## [Try it]
Return the data exactly, apart from leaving out the pictures.

**** Records provided

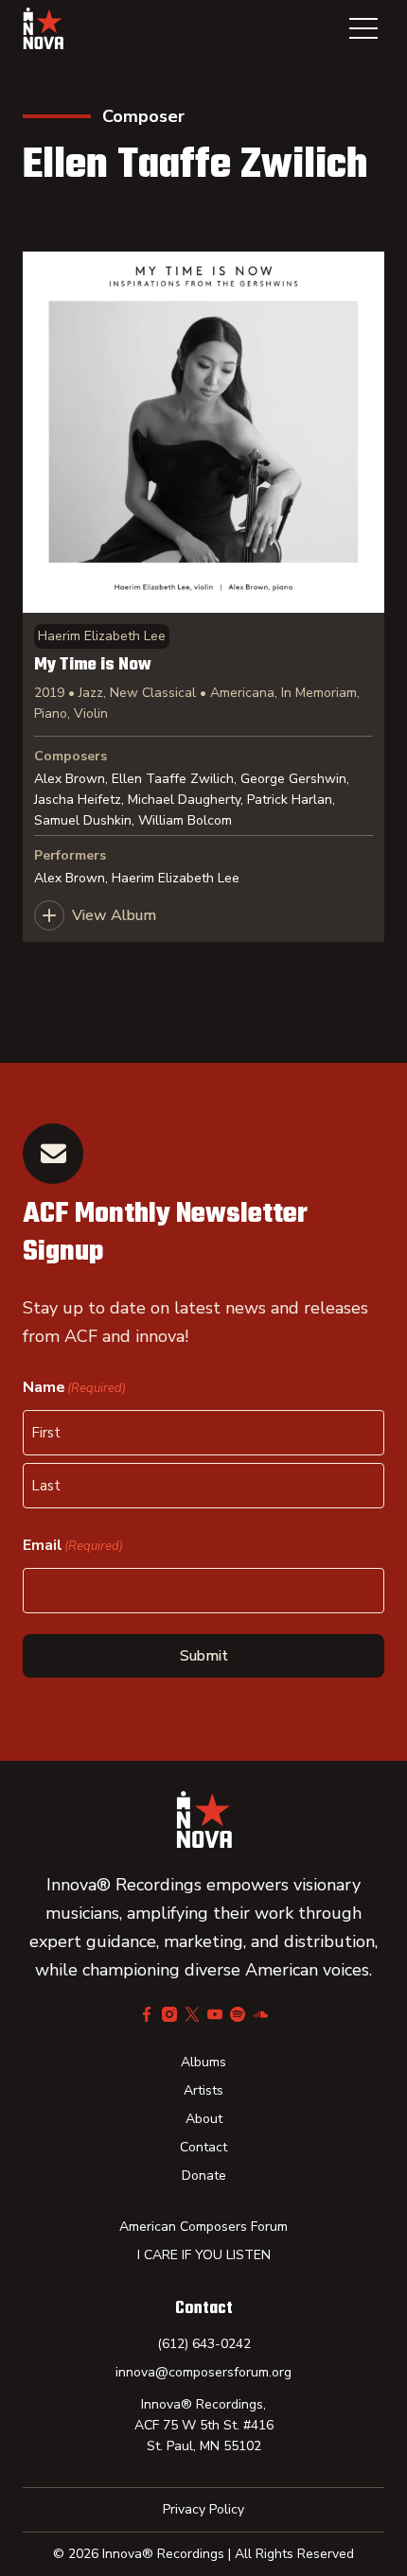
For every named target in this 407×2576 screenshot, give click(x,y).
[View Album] (203, 597)
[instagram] (169, 2014)
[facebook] (146, 2014)
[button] (363, 28)
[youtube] (214, 2014)
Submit (204, 1655)
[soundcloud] (260, 2014)
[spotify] (237, 2014)
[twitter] (192, 2014)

********

## [Solved exercise]
For every named target in this 407×2576 screenshot, give click(x,y).
[View Album] (203, 597)
[instagram] (169, 2014)
[facebook] (146, 2014)
[button] (363, 28)
[youtube] (214, 2014)
Submit (204, 1655)
[soundcloud] (260, 2014)
[spotify] (237, 2014)
[twitter] (192, 2014)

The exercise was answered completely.